KV – A pandemia provocou forçosamente uma grande mudança em todos os setores. Acredito que muitas delas serão aplicáveis pós-pandemia. No entanto, a magia que há nas apresentações ao vivo, principalmente em concertos nos traz uma lacuna entre o real e o virtual. Em sua opinião, quais alterações deverão acontecer?
FD – Esse também é um ponto muito interessante a ser analisado. Tenho respeito a todos que muito se esforçaram para produzir as lives – simulando concertos e apresentações ao vivo. Acredito, porém, que isso não representa o que realmente fazemos. A energia de um concerto ao vivo jamais pode ser reproduzida, mesmo em transmissões de altíssima qualidade. Eu já defendia isso antes da pandemia para os meus alunos, incentivando todos a ouvirem concertos ao vivo. Respeito as limitações feitas pelas autoridades durante a pandemia, mas infelizmente percebo que houve um excesso, especialmente no que se refere às restrições impostas aos concertos ao vivo. No caso dos instrumentos de metal, revelou-se muito desconhecimento científico. Vimos músicos colocando aparatos para suprimir os possíveis jatos de saliva que supostamente sairiam do instrumento. A verdadeira ciência, porém, nos ensina que o som se propaga por vibração do ar. Como resultado destes exageros pseudocientíficos, temos seríssimos problemas com colegas músicos e orquestras que, desde março de 2020, não estão atuando. Não se trata somente de questões financeiras, mas também a saúde psicológica destes artistas. Para mim foi um alívio quando, a partir de julho – ainda sem público – a Osesp voltou a tocar. O nosso lugar é o palco e, felizmente, já temos o público de volta à Sala São Paulo. Não vejo problema algum – respeitadas as regras estabelecidas e protocolos de saúde – em ter público presente nos concertos. Trancar as salas de concerto afeta a vida de milhares de pessoas que trabalham com a música, além de ferir o direito das pessoas que querem e/ou precisam assistir a um concerto para o seu próprio bem estar emocional.
KV – Certamente há momentos memoráveis em suas apresentações. Você poderia indicar alguns?

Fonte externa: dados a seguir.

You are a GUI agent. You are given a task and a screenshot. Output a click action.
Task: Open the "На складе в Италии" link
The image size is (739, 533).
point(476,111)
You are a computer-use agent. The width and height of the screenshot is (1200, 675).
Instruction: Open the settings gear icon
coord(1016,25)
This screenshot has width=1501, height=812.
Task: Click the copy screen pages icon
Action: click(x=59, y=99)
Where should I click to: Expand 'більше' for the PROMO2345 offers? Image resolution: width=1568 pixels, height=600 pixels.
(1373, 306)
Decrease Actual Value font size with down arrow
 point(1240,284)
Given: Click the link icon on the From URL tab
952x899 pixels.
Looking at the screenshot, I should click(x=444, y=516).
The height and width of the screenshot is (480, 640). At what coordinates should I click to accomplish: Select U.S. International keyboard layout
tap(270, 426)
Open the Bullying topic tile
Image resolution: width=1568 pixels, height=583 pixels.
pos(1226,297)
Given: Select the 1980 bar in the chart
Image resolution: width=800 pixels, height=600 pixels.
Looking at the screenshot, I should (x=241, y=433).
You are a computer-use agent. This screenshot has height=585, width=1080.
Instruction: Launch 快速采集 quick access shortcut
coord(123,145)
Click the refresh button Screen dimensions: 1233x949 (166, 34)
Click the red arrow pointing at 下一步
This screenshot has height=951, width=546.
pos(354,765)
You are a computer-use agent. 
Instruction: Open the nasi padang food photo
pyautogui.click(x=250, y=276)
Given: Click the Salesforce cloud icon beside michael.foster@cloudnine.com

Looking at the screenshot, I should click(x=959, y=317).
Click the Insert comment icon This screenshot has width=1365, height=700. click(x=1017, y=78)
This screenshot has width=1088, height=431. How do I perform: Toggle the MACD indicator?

FD – Eu jamais imaginaria que a música poderia me levar a tantos lugares e a conhecer pessoas incríveis ao longo desses anos. Eu me sinto absolutamente abençoado com todas essas experiências. A lista de momentos memoráveis é grande, mas cito alguns: a inauguração da Sala São Paulo, sob a regência do maestro John Neschling; a gravação da obra Petrouchka de Stravinsky, com o maestro Yan Pascal Tortelier; os concertos e a gravação da Sinfonia Alpina de Richard Strauss, com o maestro Frank Shipway; e os concertos no Proms (Royal Albert Hall, de Londres), as performances da 3ª Sinfonia de Mahler, e as turnês pela Europa e China com a maestrina Marin Alsop.
KV – Há alguma previsão ou mesmo possibilidade de você apresentar-se em São José dos Pinhais?
FD – Adoraria tocar em São José dos Pinhais com a Osesp ou em um recital. Por enquanto, aguardamos todos o fim da pandemia para que tudo volte ao normal, e a música – em apresentações ao vivo – traga novamente alegria ao público.
Parabéns, ótima entrevista , séria, reflexiva e fundamentada .
Um grande professor, um excelente trompetista, um abraço ao grande Fernando Dissenha!!!